Task prompt —
Convert the part of the listing that runs from the line containing "Tap the share" through the end of the listing into a Markdown table with the columns Row and Line, skipping blank lines.

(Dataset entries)
--- Begin ---

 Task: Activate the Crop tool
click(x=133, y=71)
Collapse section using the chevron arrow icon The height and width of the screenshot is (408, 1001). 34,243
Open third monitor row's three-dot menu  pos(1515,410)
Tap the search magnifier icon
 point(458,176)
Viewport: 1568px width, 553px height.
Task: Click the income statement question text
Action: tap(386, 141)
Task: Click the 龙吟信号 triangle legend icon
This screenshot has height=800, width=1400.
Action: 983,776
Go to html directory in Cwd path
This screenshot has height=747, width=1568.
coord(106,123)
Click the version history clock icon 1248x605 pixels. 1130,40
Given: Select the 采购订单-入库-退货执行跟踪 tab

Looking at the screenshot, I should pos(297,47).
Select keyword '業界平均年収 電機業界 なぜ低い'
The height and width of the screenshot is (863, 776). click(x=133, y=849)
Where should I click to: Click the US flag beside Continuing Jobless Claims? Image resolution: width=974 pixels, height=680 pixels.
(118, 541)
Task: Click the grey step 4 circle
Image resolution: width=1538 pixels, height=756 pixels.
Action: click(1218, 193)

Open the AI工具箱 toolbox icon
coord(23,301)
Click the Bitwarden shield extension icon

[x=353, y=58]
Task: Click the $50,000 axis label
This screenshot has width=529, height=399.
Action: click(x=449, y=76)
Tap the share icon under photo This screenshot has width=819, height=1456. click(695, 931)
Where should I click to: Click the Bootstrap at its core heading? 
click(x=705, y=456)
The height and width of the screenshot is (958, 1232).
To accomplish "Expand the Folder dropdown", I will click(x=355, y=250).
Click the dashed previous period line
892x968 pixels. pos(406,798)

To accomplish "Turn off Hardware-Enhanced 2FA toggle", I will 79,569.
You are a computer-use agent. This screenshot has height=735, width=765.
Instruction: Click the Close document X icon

--- End ---

Complete response —
| Row | Line |
|---|---|
| 1 | Tap the share icon under photo This screenshot has width=819, height=1456. click(695, 931) |
| 2 | Where should I click to: Click the Bootstrap at its core heading?  |
| 3 | click(x=705, y=456) |
| 4 | The height and width of the screenshot is (958, 1232). |
| 5 | To accomplish "Expand the Folder dropdown", I will click(x=355, y=250). |
| 6 | Click the dashed previous period line |
| 7 | 892x968 pixels. pos(406,798) |
| 8 | To accomplish "Turn off Hardware-Enhanced 2FA toggle", I will 79,569. |
| 9 | You are a computer-use agent. This screenshot has height=735, width=765. |
| 10 | Instruction: Click the Close document X icon |